Transcribe the following entries word for word; no picture is to appear in the copy.

..........

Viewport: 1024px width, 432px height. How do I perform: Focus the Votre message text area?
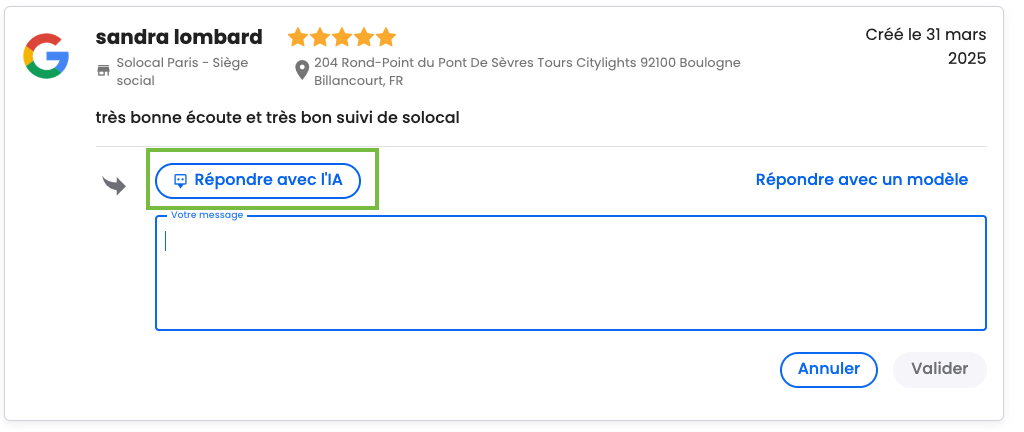[571, 273]
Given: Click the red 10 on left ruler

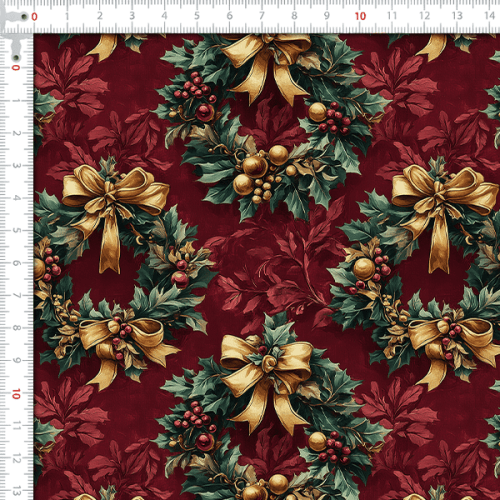Looking at the screenshot, I should click(16, 394).
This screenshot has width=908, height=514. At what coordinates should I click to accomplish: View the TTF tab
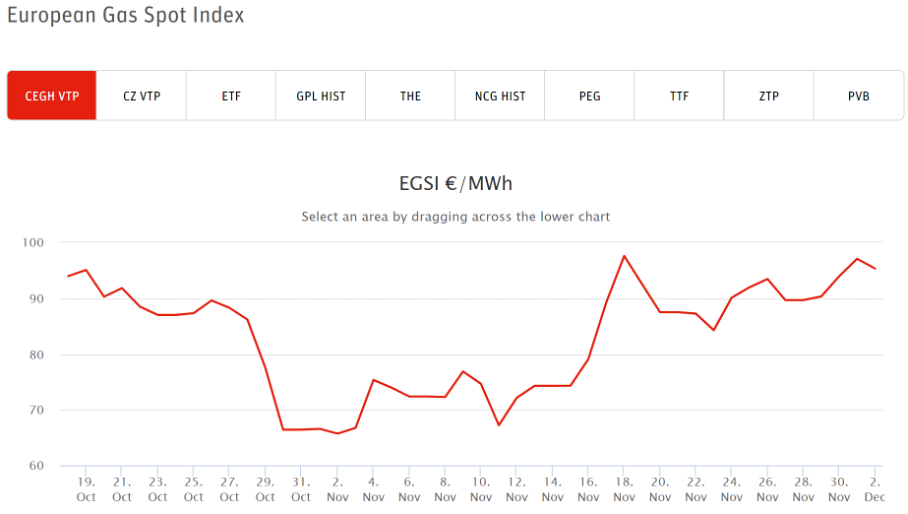pos(679,96)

..........

Solution>
Viewport: 1024px width, 432px height. How do I perform: Focus the Votre message text area?
[571, 273]
Given: Click the red 10 on left ruler

Looking at the screenshot, I should click(16, 394).
This screenshot has width=908, height=514. At what coordinates should I click to accomplish: View the TTF tab
pos(679,96)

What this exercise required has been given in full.